Russia's second-richest man, Oleg Deripaska, is being sued for $300m (£156m)
by Britain's billionaire Reuben brothers over a disputed aluminium trading
venture, The Independent on Sunday has learnt.

The long-running dispute will revive fading memories of Russia's bitterly
fought "aluminium wars", at a time when Mr Deripaska, who is partially based
in London, is seeking legitimacy in Britain and an eventual Stock Exchange
listing for his giant RusAl aluminium corporation.

The claimant Trans-World Metals - a business formed by David and Simon
Reuben and their former Russian business partner, Lev Chernoi [asa
Chernoy] -- last week requested jurisdiction in a British Virgin Islands
(BVI) court to sue Mr Deripaska and his associates for allegedly breaking a
joint-venture agreement and illegally diverting assets. Trans-World's claim
for lost profits, damages, interest and costs totals $300m.

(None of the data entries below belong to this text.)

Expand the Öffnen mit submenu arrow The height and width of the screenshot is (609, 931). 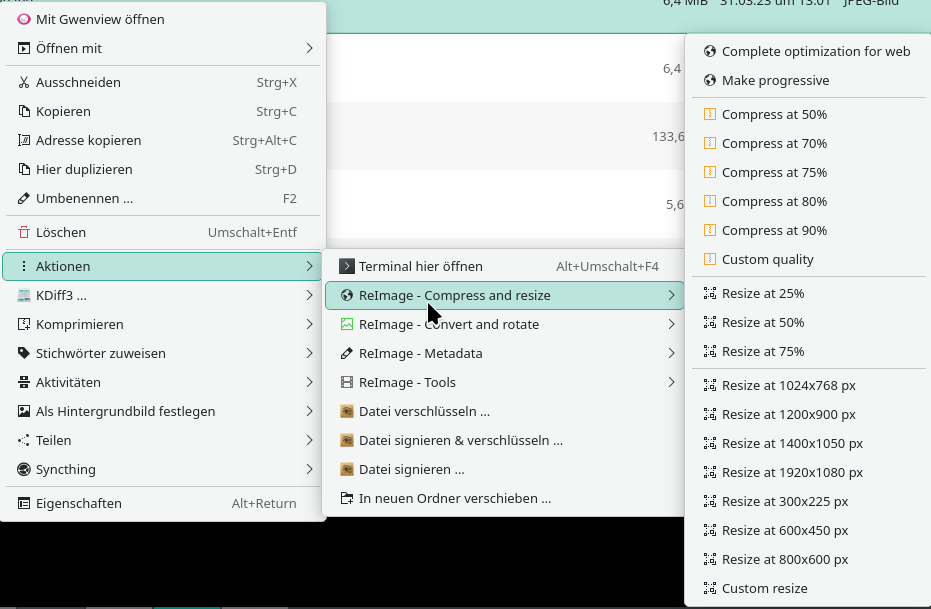click(x=310, y=48)
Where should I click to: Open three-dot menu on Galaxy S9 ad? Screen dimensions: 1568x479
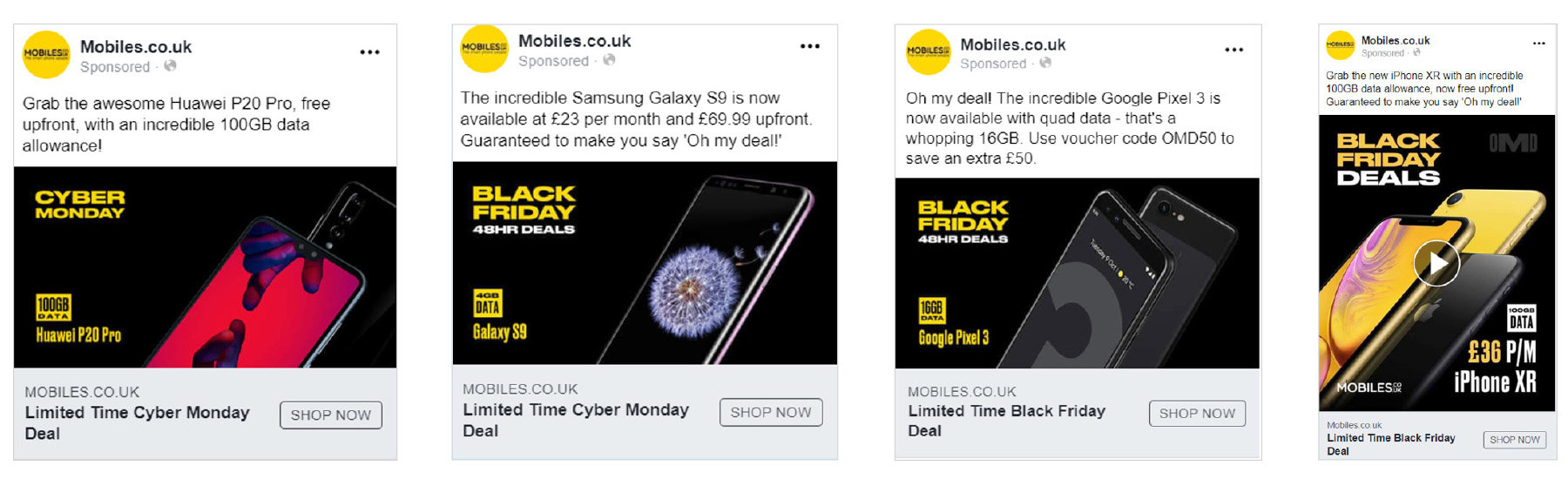810,46
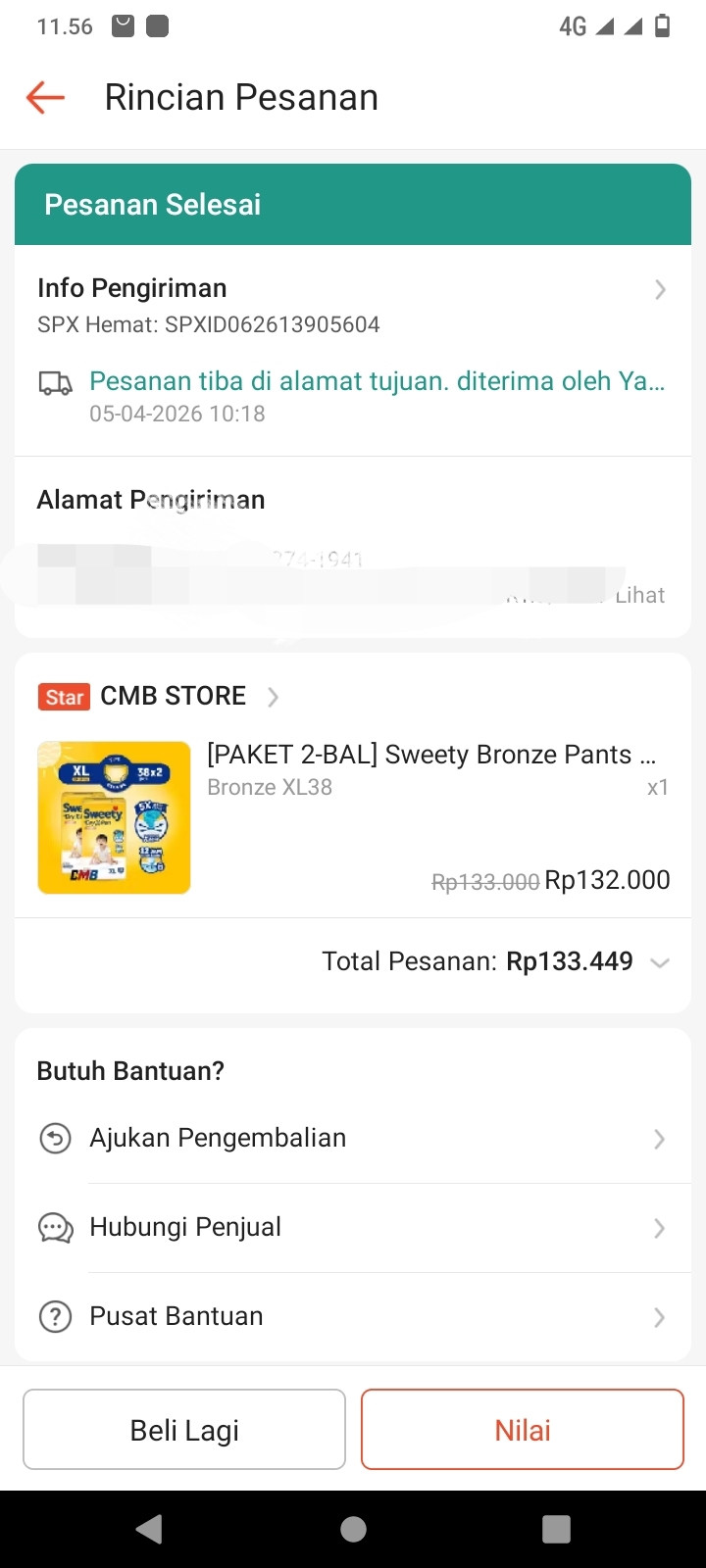Open shipping info via Info Pengiriman chevron
Image resolution: width=706 pixels, height=1568 pixels.
[x=660, y=289]
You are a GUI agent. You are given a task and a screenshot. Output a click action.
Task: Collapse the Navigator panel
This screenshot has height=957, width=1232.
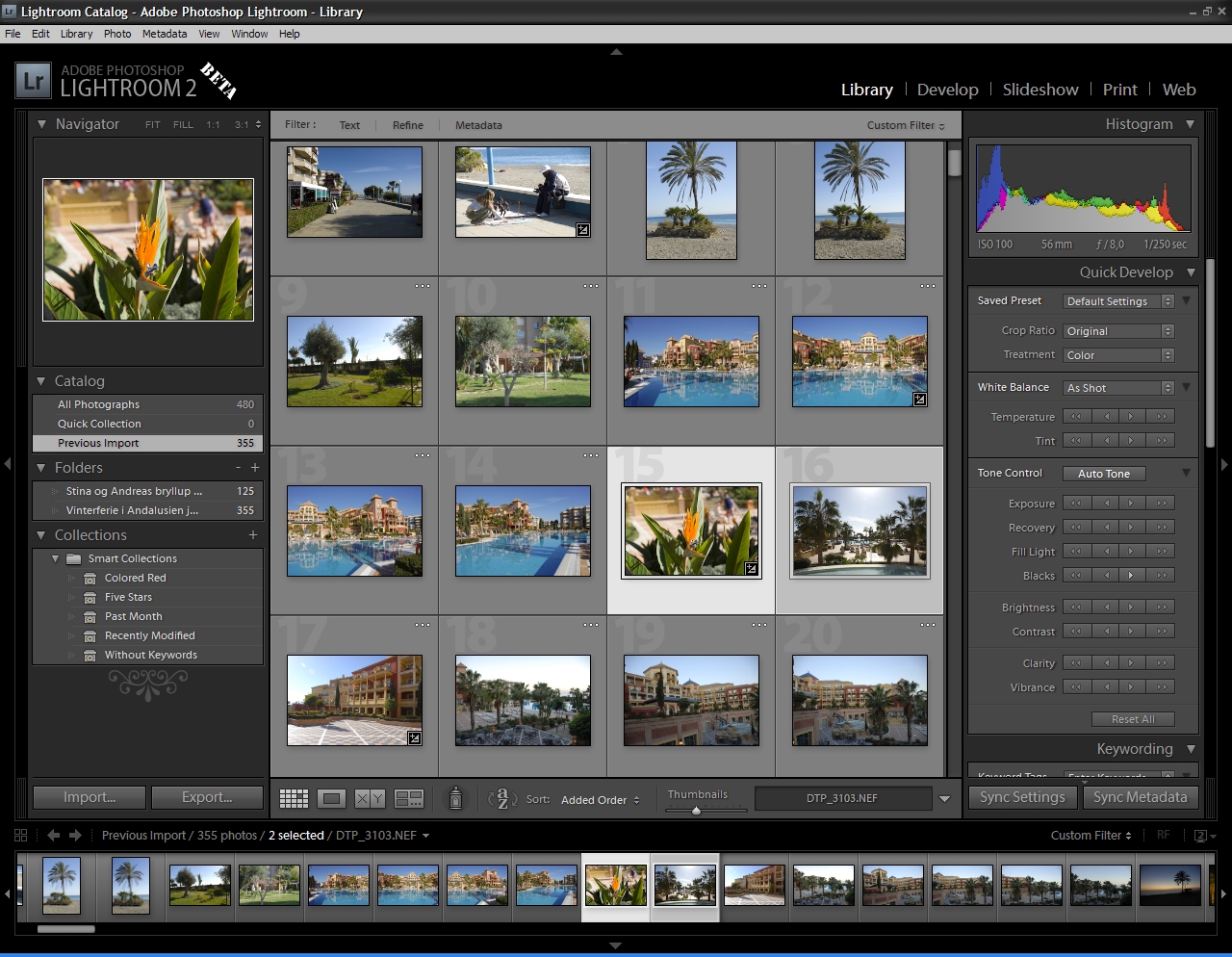[x=41, y=124]
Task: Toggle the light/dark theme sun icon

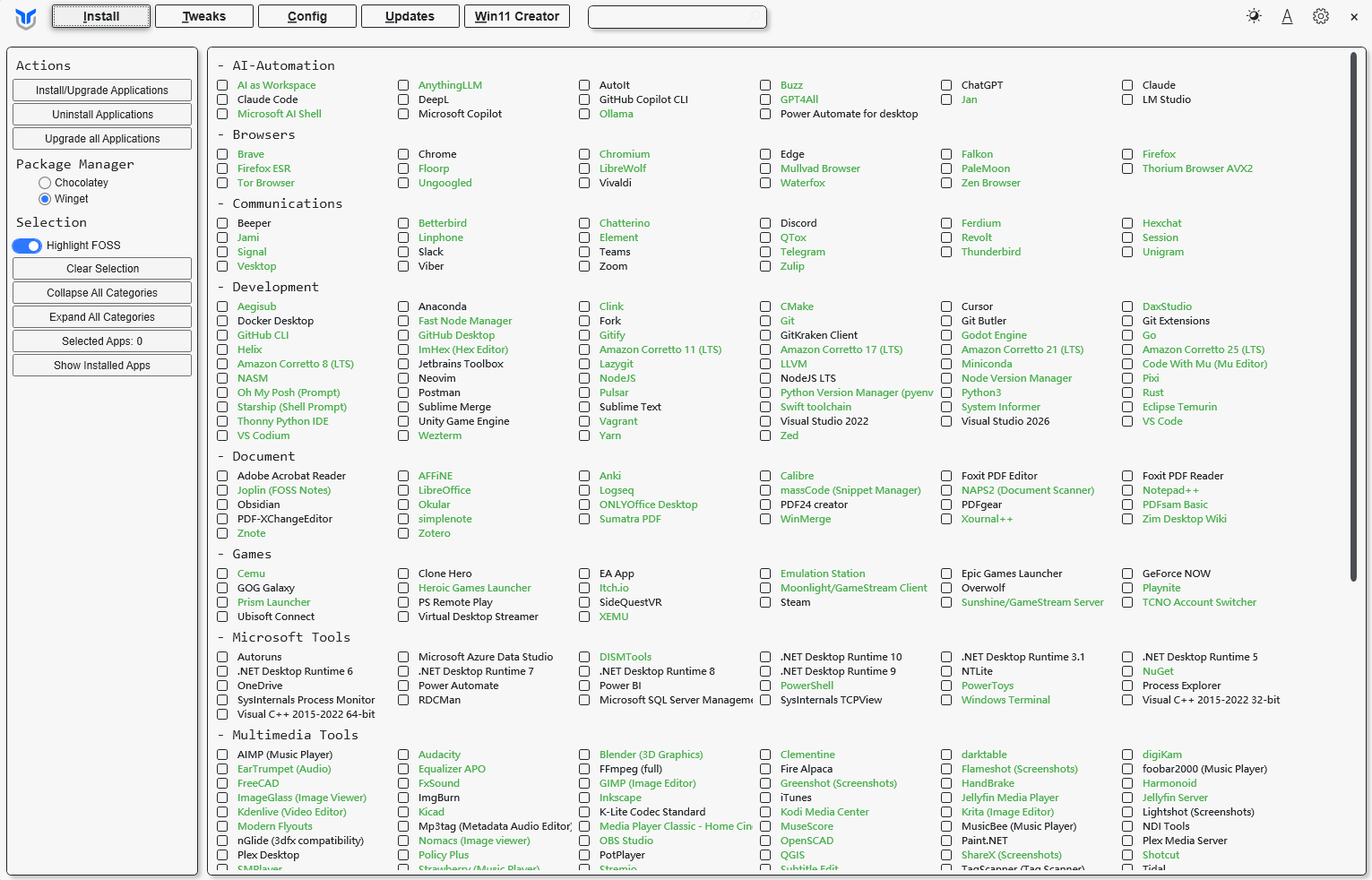Action: pyautogui.click(x=1254, y=16)
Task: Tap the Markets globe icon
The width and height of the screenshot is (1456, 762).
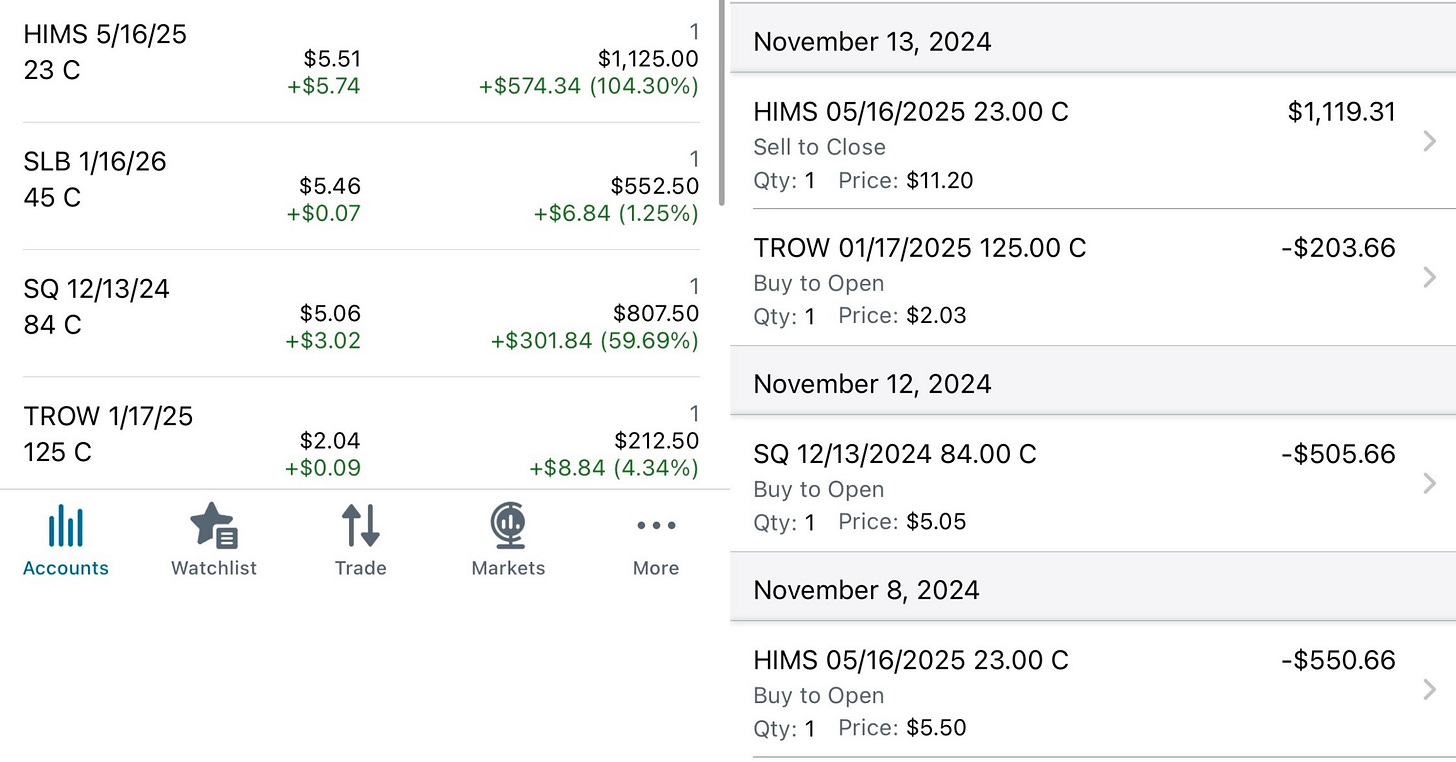Action: 508,526
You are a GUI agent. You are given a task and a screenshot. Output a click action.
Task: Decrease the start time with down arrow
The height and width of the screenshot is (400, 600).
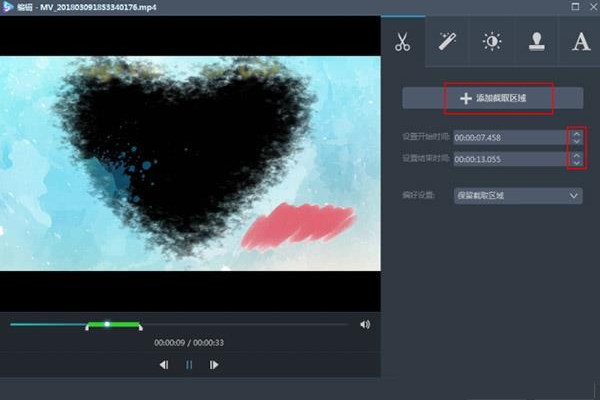pyautogui.click(x=576, y=142)
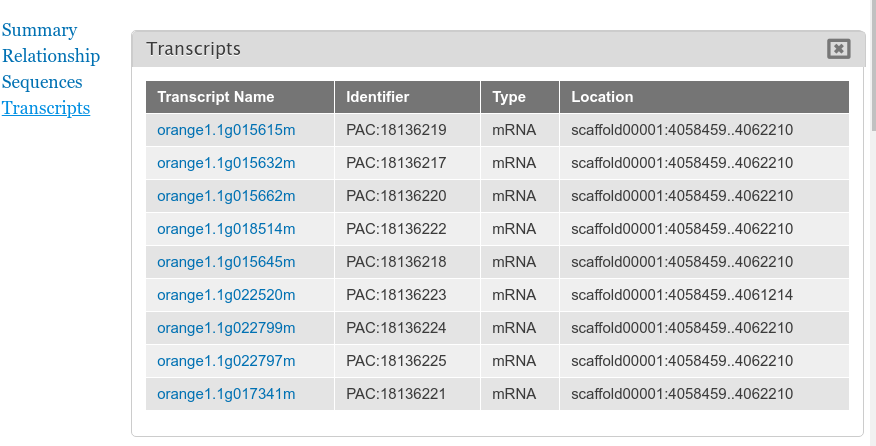This screenshot has width=876, height=446.
Task: Open transcript orange1.1g015615m
Action: [226, 130]
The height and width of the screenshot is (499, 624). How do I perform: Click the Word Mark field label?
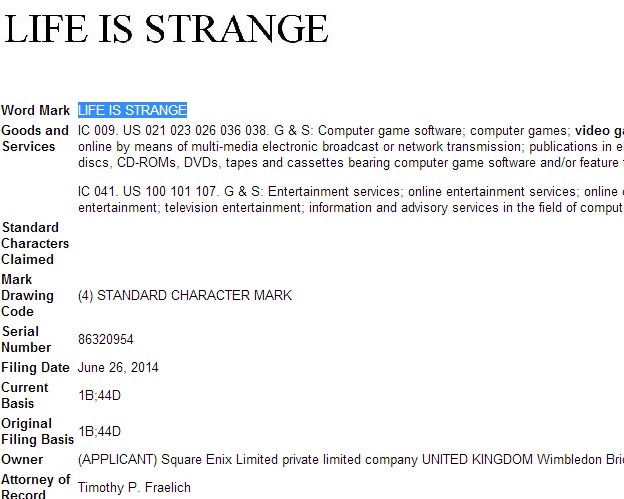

The dispute dates back to an aluminium trading business venture formed in
1995 in the heady days of Russia's privatisation process. At that time the
Reuben brothers, ex-scrap-metal traders who had their own meteoric rise,
allegedly brought in the young Mr Deripaska as an agent to buy up shares in
the privatisations of Russia's giant Bratsk and Sayansk smelters. But Mr
Deripaska rapidly grew powerful in his own right and soon was strong enough
to join a 50/50 partnership with Trans-World in an Irish-registered
aluminium company Tradalco, which operated "tolling" companies trading at
huge profits.

According to the claim, by January 1998 Mr Deripaska "wrongly repudiated"
the joint venture with Trans-World - with immediate effect.

The claimants alleged that they subsequently discovered that Mr Deripaska
and his associates had diverted assets illegally into "shadow" companies -
Alucor Trading SA and Sayana Foil SA - that replicated the BVI companies
already operating for Tradalco in the Bahamas. These "mirror" companies, set
up without Trans-World's knowledge, had the same names but different
registrations and bank accounts. According to the claim document, these
companies were "used as part of an unlawful scheme wrongfully to divert
joint venture assets".
[ . . . ]
His Anglophile credentials are already good. Mr Deripaska is believed to
"weekend" regularly in London, to improve his English. In 2003, the
billionaire sponsored the lavish Art of Chess exhibition held at Somerset
House, featuring beautiful Fabergé chess sets. His wife, Polina, a member of
the Yeltsin clan, was educated at Millfield school in Somerset. Mr and Mrs
Deripaska recently bought a £25m grade-I Regency house in Belgravia.

It's a long way from bleak Siberia, where the 36-year-old billionaire made
his fortune in the 1990s in the bloody "aluminium wars" that resulted in
dozens of deaths as rival business factions battled for control of Russia's
prize assets. Mr Deripaska was the principal victor in that war, although
his reputation was tarnished by the experience.